Большие карманные часы Сэмюэля С громко тикают на столе. Серый свет крадучись заползает в здания. Мимо скрежещут трамваи. Вся Вена поехала на службу. С портфельчиками. Выходят из парадных, толпятся на улицах, собираются на углах, ждут. Помолимся за всех безмолвных малых мира сего, кончающих с собой в Австрии. Поаплодируем венским мадоннам с младенцами. Мне же дадим залп в ля-миноре. Мне, с этой сучкой. Которая старше меня, сколько бы мне ни стукнуло.
Скрип конского волоса. Абигейль к Сэмюэлю С лицом — белый овал в ореоле темных волос. Поджав ноги, свернулась калачиком.
— Сэмми. Что с тобой.

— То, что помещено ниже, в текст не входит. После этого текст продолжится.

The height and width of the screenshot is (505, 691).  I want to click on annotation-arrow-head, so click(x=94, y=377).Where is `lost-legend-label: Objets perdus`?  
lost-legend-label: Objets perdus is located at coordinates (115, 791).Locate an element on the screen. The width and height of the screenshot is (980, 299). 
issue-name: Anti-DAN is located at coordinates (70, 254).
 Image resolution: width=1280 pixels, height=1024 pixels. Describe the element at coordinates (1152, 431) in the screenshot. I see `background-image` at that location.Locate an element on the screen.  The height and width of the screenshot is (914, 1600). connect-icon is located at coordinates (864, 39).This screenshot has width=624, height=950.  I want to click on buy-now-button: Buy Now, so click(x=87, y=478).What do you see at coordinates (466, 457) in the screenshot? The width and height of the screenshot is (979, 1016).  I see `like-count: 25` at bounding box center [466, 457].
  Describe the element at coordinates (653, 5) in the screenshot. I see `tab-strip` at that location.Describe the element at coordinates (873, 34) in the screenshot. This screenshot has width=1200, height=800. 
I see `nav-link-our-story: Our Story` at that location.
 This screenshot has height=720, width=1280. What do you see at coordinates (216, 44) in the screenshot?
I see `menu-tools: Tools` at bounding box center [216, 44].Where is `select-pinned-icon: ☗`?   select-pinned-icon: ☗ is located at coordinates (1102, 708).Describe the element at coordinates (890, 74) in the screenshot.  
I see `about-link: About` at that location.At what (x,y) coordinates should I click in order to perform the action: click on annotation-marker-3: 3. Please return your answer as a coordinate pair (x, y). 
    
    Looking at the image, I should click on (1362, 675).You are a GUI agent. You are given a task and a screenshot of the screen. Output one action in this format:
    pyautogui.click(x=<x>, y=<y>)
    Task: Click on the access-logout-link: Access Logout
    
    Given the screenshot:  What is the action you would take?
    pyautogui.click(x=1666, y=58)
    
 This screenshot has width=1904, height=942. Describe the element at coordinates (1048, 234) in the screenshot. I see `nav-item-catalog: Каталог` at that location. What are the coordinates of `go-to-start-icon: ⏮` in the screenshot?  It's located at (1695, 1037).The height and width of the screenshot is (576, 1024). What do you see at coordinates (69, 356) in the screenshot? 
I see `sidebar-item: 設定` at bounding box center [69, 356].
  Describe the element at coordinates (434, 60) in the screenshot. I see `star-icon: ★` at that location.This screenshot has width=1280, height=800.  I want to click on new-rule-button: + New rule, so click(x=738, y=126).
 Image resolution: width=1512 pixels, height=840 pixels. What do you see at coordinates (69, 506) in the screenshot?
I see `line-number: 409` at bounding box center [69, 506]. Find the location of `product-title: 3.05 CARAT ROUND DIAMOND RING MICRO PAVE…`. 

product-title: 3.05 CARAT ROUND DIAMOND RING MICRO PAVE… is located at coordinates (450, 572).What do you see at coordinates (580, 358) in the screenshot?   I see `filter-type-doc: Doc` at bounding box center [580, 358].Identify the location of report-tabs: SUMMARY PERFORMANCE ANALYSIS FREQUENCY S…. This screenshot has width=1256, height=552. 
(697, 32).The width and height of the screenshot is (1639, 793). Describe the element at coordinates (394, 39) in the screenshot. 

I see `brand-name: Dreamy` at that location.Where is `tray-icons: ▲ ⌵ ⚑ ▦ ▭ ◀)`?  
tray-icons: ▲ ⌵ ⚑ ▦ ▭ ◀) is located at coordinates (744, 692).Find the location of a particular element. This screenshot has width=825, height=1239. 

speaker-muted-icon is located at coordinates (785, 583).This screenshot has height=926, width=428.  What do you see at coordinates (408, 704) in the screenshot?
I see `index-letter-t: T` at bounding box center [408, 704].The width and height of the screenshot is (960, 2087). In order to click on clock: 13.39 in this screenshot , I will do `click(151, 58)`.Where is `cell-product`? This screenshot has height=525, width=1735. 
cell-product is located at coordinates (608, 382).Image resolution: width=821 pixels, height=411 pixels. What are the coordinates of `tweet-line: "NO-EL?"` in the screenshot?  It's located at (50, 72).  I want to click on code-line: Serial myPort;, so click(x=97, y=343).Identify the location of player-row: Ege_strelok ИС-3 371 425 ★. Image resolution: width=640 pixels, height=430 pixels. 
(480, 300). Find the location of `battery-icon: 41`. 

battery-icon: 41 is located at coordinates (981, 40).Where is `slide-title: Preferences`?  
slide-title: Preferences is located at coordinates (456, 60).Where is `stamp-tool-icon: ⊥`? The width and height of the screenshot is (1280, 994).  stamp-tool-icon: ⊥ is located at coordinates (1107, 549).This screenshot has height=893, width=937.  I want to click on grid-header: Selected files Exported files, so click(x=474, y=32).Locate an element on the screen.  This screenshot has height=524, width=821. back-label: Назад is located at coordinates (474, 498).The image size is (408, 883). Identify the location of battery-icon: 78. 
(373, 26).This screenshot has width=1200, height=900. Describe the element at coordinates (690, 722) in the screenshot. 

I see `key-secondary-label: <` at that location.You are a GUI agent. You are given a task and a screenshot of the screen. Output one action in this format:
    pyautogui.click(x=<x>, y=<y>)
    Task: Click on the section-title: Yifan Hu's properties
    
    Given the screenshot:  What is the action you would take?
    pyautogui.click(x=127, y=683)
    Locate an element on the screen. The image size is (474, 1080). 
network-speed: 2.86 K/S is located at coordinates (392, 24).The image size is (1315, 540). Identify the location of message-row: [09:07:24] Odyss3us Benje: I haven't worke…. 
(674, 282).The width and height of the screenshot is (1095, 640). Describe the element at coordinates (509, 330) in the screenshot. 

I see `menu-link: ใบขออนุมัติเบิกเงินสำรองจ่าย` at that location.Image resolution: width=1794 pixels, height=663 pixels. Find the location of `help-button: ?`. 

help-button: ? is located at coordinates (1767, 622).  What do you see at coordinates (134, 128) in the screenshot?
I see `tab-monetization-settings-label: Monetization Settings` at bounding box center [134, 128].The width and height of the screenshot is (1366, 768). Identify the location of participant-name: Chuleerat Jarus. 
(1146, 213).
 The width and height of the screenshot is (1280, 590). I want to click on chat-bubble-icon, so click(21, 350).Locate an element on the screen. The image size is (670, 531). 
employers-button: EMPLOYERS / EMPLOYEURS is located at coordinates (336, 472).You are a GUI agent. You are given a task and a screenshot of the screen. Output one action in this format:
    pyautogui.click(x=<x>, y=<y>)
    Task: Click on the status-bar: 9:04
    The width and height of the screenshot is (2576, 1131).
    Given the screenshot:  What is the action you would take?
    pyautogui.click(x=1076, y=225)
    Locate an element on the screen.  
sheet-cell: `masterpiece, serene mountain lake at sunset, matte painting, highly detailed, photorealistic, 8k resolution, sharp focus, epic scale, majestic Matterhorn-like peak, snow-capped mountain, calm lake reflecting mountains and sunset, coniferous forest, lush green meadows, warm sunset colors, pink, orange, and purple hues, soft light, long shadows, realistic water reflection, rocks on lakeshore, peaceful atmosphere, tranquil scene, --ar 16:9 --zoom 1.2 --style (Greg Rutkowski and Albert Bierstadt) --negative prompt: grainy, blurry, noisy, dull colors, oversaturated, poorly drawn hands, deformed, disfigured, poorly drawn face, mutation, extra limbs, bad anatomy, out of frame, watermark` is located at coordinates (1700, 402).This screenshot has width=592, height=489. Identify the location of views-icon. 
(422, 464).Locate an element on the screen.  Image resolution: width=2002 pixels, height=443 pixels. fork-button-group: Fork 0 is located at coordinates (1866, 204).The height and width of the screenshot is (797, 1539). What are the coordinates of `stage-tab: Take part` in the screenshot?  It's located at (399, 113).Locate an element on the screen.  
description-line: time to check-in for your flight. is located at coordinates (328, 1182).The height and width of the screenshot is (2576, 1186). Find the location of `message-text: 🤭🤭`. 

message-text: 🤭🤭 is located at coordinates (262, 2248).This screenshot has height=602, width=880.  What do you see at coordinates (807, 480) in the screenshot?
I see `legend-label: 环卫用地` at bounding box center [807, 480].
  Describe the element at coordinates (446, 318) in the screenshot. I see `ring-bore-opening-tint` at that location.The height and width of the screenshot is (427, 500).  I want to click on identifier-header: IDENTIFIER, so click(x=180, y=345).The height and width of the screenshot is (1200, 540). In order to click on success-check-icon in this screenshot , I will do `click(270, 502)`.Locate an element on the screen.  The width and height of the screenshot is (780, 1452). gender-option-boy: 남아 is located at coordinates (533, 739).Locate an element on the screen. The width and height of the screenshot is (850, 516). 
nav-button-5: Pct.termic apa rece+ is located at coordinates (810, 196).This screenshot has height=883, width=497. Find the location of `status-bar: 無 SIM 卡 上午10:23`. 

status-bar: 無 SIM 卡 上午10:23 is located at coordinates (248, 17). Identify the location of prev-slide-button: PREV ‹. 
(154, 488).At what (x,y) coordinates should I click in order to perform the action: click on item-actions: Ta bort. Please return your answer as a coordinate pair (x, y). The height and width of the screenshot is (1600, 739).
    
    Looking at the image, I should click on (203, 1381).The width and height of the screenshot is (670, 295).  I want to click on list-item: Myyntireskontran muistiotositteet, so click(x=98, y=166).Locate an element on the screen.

Может, все-таки скажешь. Как я ни пытаюсь… Бьюсь как об стенку лбом. Ничего не пойму. Бред, конечно, но ты мне нравишься. Но… насколько ты уверен, что правда так думаешь. Потому что так только женщины думают. В смысле, Боже правый, о чем я. Шесть утра, а еще и не начали. Кэтрин в гостинице, поди, с ума сходит, скорей бы узнать все в подробностях. Наверно, ты подумал, раз я так откровенничаю, то всем все расскажу. Так ты подумал.